He was thin, I remember, his face, long and pallid, almost emaciated, and his hair, a dry clump of erratic, colorless brush that was always too long. He will never slip from my memory, even though I never poured over his essays, like I did so many other high school kids' work that year.

He wasn't one of my students.

My colleague, Helene, taught him, and one day I saw his name on Helene's roll. "He's Dutch," I told her, pointing to the name. "The kid is Dutch."

She didn't find the fact much more than amusing.

So the next day when I saw him, I walked over and nudged him.

"Hey, Tilstra," I said. "I'm Dutch." He looked at me strangely. "Schaap—it's Dutch.
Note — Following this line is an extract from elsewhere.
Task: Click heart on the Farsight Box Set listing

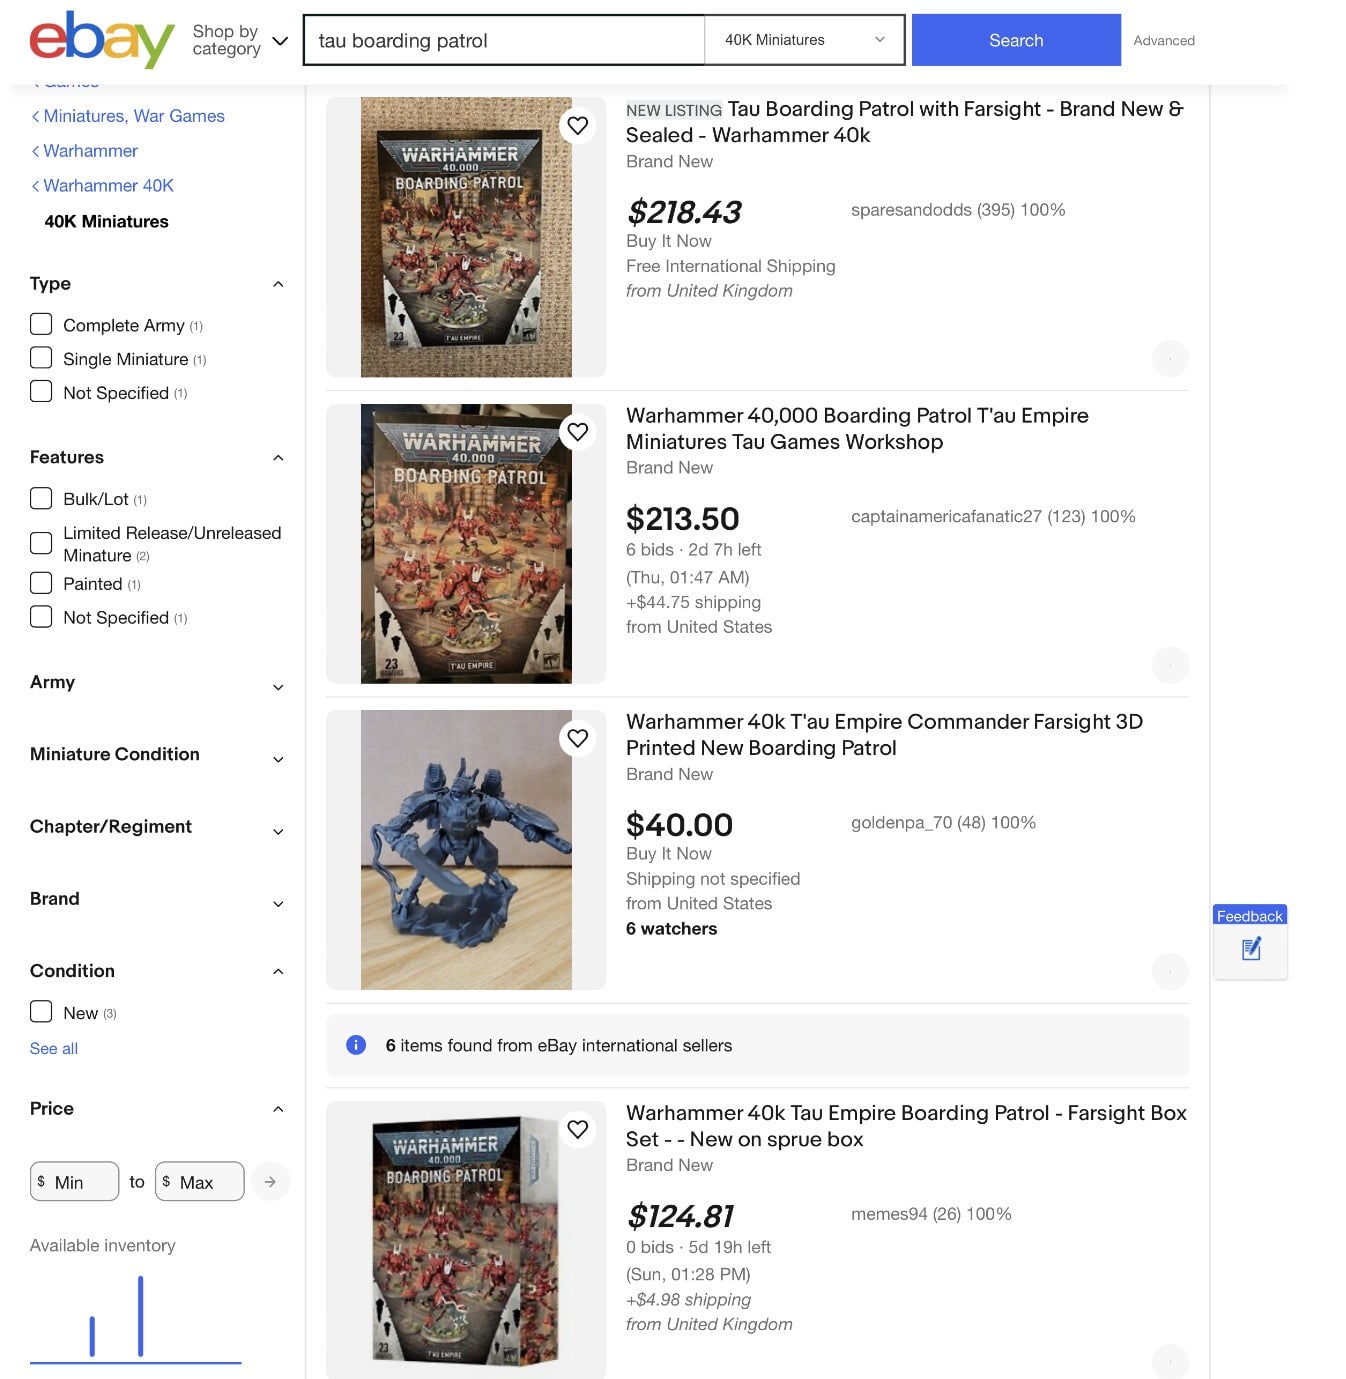Action: point(577,1129)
You know?—Hollander?"

From the look on his face, I knew I could have been speaking another language.

"You're Dutch too," I told him. "You know that? You’re Dutch—I'm Dutch," I said. "We're the only Hollanders around here. We got to stick together, see?—a couple of wooden shoes."

He smiled, shrugged his shoulders.

I never knew much more about Kevin Tilstra. Occasionally, I'd bump into him, nudge him like I had that first day, call him a "Hollander." And he'd smile, laugh. He seemed to have few friends.
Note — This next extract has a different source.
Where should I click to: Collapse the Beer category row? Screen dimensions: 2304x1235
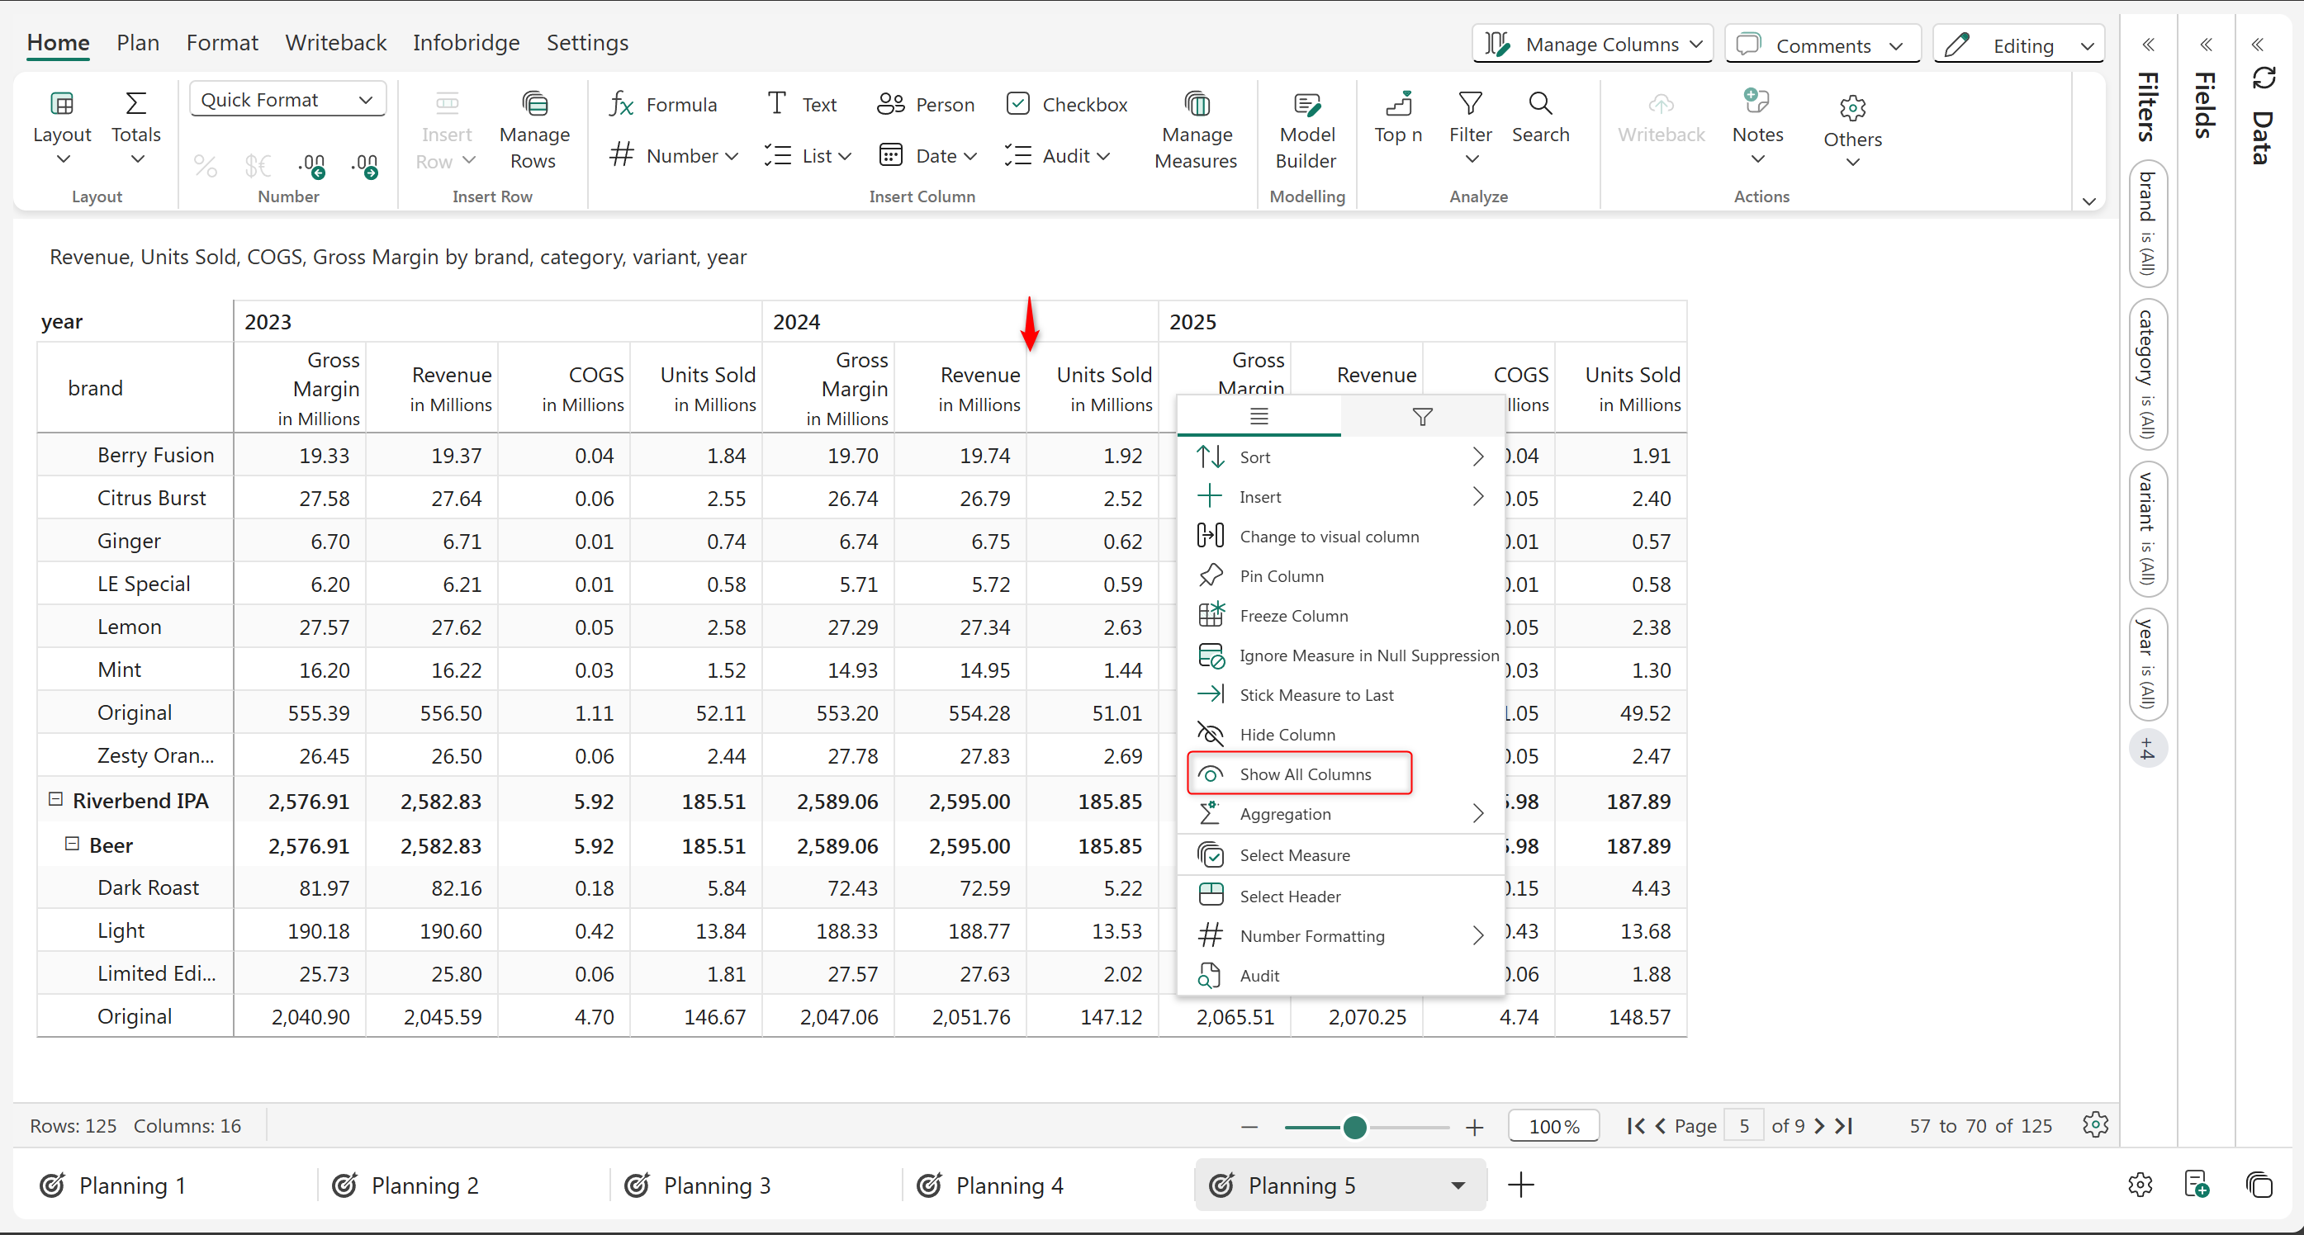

He had a brother, a freshman I never knew or saw, a brother who was overweight and depressed.

One day, I remember, I heard horrible news. "Kevin, you know?—your Kevin?" Helene said. "Did you hear about his brother?"

I had no idea.

"He hung himself—Miller told me this morning," she said, referring to a counselor. "Kevin's not going to be back here for awhile—maybe a week."

A week later, that long, gangly kid came walking in through the door on my side of the building and headed straight for my desk, coming to me for wisdom or comfort or whatever his shattered soul needed, something he evidently felt I could give him.
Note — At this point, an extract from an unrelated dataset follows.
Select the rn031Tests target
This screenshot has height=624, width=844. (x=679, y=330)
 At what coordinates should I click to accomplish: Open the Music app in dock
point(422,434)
He never said a word. He just stood there and waited for understanding. I was the man who'd told him the only Hollanders in this school had to stick together. I'll never forget his silence, and mine.

Today, when I think of how a few gentle nudges and a dime's worth of attention prompted that kid to seek me out for comfort, then I can't help but marvel at how fragile we are and how deeply each of us stand in need of love and dignity.

Building a team—in a classroom or office or corporation—means acknowledging each other, first of all, with the respect we all really want. Collaboration begins with giving each other the dignity we all deserve.

And it really costs so little.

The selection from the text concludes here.